--- Your objective ---
Reproduce the data verbatim, beginning with its first line and stopping after the line that contains "should pyautogui.click(x=613, y=234).", with that line included.

--- Data supplied ---
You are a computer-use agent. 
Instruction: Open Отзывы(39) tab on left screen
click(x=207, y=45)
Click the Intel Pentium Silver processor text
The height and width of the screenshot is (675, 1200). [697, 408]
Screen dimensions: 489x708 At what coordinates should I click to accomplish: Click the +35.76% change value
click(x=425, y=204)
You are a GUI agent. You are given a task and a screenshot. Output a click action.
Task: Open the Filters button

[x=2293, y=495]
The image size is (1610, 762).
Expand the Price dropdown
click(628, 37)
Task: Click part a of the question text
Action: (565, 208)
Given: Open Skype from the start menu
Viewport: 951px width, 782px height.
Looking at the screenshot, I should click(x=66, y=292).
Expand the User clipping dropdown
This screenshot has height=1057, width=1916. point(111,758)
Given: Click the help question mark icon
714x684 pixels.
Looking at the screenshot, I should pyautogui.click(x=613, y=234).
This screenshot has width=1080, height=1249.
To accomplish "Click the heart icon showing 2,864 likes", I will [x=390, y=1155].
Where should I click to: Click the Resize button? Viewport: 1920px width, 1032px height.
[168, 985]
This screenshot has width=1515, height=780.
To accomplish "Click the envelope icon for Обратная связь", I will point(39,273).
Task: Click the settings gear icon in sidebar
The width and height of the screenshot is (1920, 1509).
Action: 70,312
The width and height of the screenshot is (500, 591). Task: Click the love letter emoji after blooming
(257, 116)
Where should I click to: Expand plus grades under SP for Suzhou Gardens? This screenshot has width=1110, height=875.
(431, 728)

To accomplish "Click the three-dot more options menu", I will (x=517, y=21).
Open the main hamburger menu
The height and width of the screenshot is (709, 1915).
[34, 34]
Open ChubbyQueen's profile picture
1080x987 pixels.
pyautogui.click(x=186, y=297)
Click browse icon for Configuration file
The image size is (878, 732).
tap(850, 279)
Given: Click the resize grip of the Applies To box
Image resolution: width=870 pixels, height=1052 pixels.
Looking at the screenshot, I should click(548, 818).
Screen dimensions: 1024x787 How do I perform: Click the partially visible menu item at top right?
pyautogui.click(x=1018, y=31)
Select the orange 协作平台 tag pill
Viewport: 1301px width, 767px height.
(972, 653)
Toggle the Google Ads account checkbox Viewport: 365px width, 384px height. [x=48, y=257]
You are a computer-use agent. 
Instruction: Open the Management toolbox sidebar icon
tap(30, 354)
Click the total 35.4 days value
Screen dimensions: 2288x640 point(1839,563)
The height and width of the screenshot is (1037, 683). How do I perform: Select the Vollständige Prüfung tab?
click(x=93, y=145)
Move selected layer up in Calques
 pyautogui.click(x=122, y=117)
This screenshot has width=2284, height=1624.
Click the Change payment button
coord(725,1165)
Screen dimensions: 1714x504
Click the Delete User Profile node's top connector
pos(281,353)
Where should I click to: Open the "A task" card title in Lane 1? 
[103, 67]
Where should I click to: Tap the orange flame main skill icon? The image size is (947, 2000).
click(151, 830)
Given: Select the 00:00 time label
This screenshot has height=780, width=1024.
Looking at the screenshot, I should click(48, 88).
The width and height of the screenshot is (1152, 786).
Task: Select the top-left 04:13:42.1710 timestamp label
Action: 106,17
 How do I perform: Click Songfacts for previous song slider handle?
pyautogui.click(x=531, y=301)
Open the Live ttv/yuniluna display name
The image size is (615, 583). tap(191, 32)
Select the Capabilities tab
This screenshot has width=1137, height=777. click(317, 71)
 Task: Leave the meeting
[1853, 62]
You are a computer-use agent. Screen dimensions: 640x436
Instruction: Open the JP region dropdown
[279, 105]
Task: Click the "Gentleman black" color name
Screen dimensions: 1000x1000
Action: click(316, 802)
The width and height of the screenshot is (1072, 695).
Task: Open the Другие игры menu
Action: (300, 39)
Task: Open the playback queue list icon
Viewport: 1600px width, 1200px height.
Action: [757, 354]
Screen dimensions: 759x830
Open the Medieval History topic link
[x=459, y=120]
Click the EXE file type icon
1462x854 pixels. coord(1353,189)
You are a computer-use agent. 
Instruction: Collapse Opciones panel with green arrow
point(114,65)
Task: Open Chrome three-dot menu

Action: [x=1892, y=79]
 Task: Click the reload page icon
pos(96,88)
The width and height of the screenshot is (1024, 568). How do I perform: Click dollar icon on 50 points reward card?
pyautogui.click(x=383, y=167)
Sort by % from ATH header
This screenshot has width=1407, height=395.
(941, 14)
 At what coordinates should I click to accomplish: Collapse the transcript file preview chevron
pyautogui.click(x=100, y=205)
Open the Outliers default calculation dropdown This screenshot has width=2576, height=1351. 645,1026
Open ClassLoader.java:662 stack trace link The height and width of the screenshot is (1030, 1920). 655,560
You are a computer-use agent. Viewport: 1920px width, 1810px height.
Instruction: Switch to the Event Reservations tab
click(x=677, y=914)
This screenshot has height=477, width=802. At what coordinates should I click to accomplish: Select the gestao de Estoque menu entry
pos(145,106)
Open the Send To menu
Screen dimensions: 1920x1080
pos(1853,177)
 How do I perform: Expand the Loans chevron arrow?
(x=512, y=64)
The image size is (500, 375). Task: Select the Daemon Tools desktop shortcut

--- Output of the task ---
You are a computer-use agent. 
Instruction: Open Отзывы(39) tab on left screen
click(x=207, y=45)
Click the Intel Pentium Silver processor text
The height and width of the screenshot is (675, 1200). [697, 408]
Screen dimensions: 489x708 At what coordinates should I click to accomplish: Click the +35.76% change value
click(x=425, y=204)
You are a GUI agent. You are given a task and a screenshot. Output a click action.
Task: Open the Filters button

[x=2293, y=495]
The image size is (1610, 762).
Expand the Price dropdown
click(628, 37)
Task: Click part a of the question text
Action: (565, 208)
Given: Open Skype from the start menu
Viewport: 951px width, 782px height.
Looking at the screenshot, I should click(x=66, y=292).
Expand the User clipping dropdown
This screenshot has height=1057, width=1916. point(111,758)
Given: Click the help question mark icon
714x684 pixels.
Looking at the screenshot, I should pyautogui.click(x=613, y=234).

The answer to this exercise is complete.